National Women's Health Week 2013: Government Must Stop Playing Politics With Women's Health
May 12-18 has been declared National Women’s Health Week by the Department of Health and Human Services. If you go to the official HHS website, you will see it cheerfully state, “It’s your time!” They also recommended five ways to celebrate the week: see your doctor for preventive health services, get active, eat healthy, manage stress and quit smoking.
It seems ironic to celebrate women’s health this week, given that most of the news regarding access to health services for women has been pretty bad recently. Multiple states are passing increasingly restrictive legislation to prevent us from making basic medical choices about if and when we become pregnant, members of Congress from Arizona and Utah are attempting to do the same thing for D.C., and the Senate’s immigration reform bill prevents women from accessing health care under the Affordable Care Act, simply because they were not born in the U.S.

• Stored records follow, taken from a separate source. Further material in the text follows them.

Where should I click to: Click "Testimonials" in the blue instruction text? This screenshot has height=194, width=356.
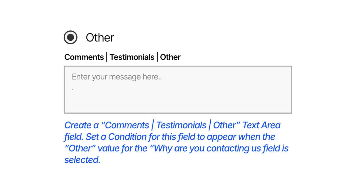coord(181,125)
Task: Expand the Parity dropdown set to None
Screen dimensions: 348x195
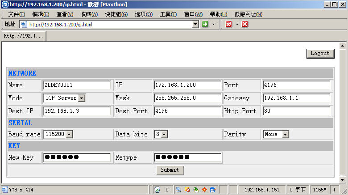Action: (x=285, y=134)
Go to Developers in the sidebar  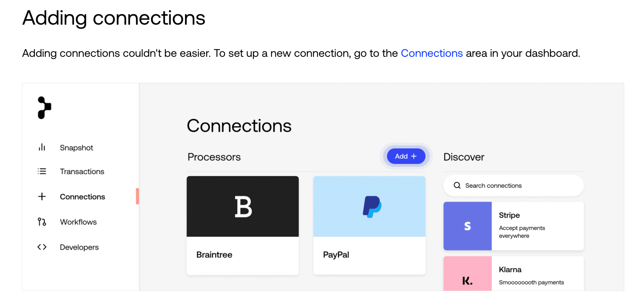coord(79,247)
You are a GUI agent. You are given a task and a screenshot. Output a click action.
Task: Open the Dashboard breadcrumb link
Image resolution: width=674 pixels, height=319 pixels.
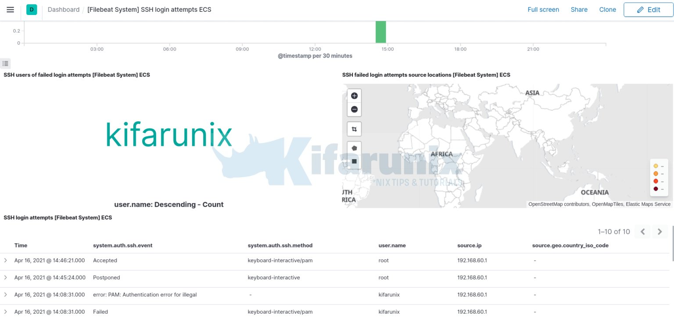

How are we supposed to “manage stress” when the Obama administration is actively restricting our access to emergency contraception, even after the FDA and a federal judge have declared it is both safe and appropriate for women of all ages to use to prevent pregnancy?
This is the same president who, just a few weeks ago, spoke at Planned Parenthood’s national conference — the first sitting president to do so, ever — and assured us, "As long as we've got to fight to make sure women have access to quality health care, and as long as we’ve got to fight to protect a woman’s right to make her own choices about her own health, I want you to know that you’ve got a president who’s going to be right there with you."
So where was Obama when his Department of Justice appealed for a stay in the implementation of Judge Edward Korman’s ruling that age restrictions on Plan B One Step should be lifted?
Access to emergency contraception is critical to helping people of all ages prevent unintended pregnancies — but under current rules only people 17 or older can purchase Plan B without a prescription. Because of these restrictions, Plan B is kept behind pharmacy counters, which are usually open limited hours. Pharmacists are required to ask for identification proving age, which many people do not have, even if they are well over 17. By complying with the FDA’s original decision, the Obama administration would make Plan B available to low-income women, undocumented women, women who use public transportation and countless others who don’t have valid ID, but still want to prevent pregnancy when their primary method of birth control fails.
In addition to these limitations, many pharmacists are unclear on the law and refuse to dispense emergency contraception to people who should legally be able to obtain it (for example, a 17-year-old might be denied Plan B because her pharmacist assumes you have to be 18 or 21 to obtain it without prescription, which is shockingly common). Keeping emergency contraception behind the counter also puts us at the mercy of pharmacists’ personal politics and beliefs. Many states allow pharmacists to refuse to dispense medication that they personally oppose — although the laws are written to include any medication, let’s be honest, no pharmacist is going to deny your blood pressure medication. By lifting the age and prescription restrictions, we will no longer see limits to access based on where we live — and pharmacists will no longer be allowed to apply their personal politics to our health care decisions.
The “compromise” that the administration offered - lowering the age to access Plan B without a prescription to 15 and moving it from behind the counter to pharmacy shelves - just does not work. Even fewer 15-year-olds possess a valid ID, and the same groups of people who can’t prove that they are 17 will not be able to prove that they are 15.
This decision — just like the first decision to overrule the FDA’s scientific recommendation — is about politics, not health or safety. It’s letting fear and squeamishness of young people’s sexuality take precedent over medical science and the best interest of young people.
As Nancy Northup, President of the Center for Reproductive Rights stated after Judge Korman’s decision was made public, "Judge Korman's sound ruling simply orders the government to do what the experts at FDA have been trying to do for years: to put politics aside and let science guide us to a policy that makes emergency contraception readily accessible to all women when they need it most urgently."
Instead of asking women to celebrate National Women’s Health Week by “getting active,” the Department of Health and Human Services should celebrate our health by making emergency contraception available to everyone who needs it, regardless of age, without a prescription.
The Obama administration has made huge strides in improving access to contraception and a whole host of other women’s health needs, and it should be continuing that progress, not stifling it. Demonstrating that every woman in the U.S. has the right to control her own sexual and reproductive life regardless of age, location, income, or immigration status would be an excellent next step.